• Exercise details: Repeat exactly every line that comes at or after the line containing "Datenschutz (575, 2491)", through the end of the entries below.

-------

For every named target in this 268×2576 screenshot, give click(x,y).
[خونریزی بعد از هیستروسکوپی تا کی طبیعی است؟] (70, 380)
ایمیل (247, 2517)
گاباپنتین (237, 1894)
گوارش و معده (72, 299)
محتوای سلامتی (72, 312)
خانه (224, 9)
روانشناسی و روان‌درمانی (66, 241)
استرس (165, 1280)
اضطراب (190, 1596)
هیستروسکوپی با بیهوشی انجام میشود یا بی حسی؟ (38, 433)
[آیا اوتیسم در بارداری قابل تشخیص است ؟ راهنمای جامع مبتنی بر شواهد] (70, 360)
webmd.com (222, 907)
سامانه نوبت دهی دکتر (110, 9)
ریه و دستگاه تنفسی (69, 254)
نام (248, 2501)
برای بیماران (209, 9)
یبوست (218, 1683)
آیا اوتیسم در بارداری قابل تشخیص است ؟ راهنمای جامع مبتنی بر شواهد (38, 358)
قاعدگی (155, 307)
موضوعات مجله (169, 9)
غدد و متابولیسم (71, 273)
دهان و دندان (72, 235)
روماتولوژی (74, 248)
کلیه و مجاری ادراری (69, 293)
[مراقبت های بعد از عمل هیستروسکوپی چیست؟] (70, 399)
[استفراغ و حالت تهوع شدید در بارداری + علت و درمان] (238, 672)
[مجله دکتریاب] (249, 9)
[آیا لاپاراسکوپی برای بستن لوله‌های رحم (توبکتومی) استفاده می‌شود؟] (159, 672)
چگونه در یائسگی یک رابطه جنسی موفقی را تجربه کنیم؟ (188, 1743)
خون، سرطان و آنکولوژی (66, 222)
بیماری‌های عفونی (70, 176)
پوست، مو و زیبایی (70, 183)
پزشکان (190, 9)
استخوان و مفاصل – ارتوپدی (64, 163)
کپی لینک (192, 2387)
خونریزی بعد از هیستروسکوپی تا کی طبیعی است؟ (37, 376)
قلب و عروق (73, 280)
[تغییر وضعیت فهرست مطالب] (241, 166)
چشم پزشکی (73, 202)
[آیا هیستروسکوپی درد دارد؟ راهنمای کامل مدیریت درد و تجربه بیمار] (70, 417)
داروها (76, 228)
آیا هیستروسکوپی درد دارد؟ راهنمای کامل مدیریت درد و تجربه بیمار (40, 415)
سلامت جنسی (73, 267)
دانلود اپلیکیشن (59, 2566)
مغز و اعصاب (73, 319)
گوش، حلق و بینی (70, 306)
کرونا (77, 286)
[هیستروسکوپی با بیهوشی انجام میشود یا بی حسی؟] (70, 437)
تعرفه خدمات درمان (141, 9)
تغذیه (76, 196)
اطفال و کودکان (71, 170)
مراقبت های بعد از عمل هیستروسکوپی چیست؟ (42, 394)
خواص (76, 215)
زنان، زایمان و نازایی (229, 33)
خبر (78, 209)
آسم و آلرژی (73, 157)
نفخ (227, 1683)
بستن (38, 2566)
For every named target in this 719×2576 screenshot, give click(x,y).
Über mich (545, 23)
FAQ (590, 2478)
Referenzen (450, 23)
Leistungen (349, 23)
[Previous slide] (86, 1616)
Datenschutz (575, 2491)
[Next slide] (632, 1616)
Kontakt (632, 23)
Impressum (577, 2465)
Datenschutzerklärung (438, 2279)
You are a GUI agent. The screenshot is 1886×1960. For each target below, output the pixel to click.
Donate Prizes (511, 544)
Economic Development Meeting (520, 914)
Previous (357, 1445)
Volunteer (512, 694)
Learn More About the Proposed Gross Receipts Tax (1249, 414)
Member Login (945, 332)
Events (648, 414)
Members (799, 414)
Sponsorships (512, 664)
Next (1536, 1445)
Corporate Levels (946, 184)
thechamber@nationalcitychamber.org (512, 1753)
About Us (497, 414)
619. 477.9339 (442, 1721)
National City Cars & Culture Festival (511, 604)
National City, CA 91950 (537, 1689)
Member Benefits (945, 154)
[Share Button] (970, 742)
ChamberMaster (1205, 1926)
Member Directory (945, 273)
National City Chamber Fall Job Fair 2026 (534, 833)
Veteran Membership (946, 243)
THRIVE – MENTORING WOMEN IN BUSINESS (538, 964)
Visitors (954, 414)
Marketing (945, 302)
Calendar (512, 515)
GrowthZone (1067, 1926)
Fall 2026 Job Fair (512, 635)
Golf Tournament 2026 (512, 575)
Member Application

-------

• Solution for this task:
Datenschutz (575, 2491)
[Next slide] (632, 1616)
Kontakt (632, 23)
Impressum (577, 2465)
Datenschutzerklärung (438, 2279)
You are a GUI agent. The screenshot is 1886×1960. For each target below, output the pixel to click.
Donate Prizes (511, 544)
Economic Development Meeting (520, 914)
Previous (357, 1445)
Volunteer (512, 694)
Learn More About the Proposed Gross Receipts Tax (1249, 414)
Member Login (945, 332)
Events (648, 414)
Members (799, 414)
Sponsorships (512, 664)
Next (1536, 1445)
Corporate Levels (946, 184)
thechamber@nationalcitychamber.org (512, 1753)
About Us (497, 414)
619. 477.9339 (442, 1721)
National City Cars & Culture Festival (511, 604)
National City, CA 91950 (537, 1689)
Member Benefits (945, 154)
[Share Button] (970, 742)
ChamberMaster (1205, 1926)
Member Directory (945, 273)
National City Chamber Fall Job Fair 2026 (534, 833)
Veteran Membership (946, 243)
THRIVE – MENTORING WOMEN IN BUSINESS (538, 964)
Visitors (954, 414)
Marketing (945, 302)
Calendar (512, 515)
GrowthZone (1067, 1926)
Fall 2026 Job Fair (512, 635)
Golf Tournament 2026 (512, 575)
Member Application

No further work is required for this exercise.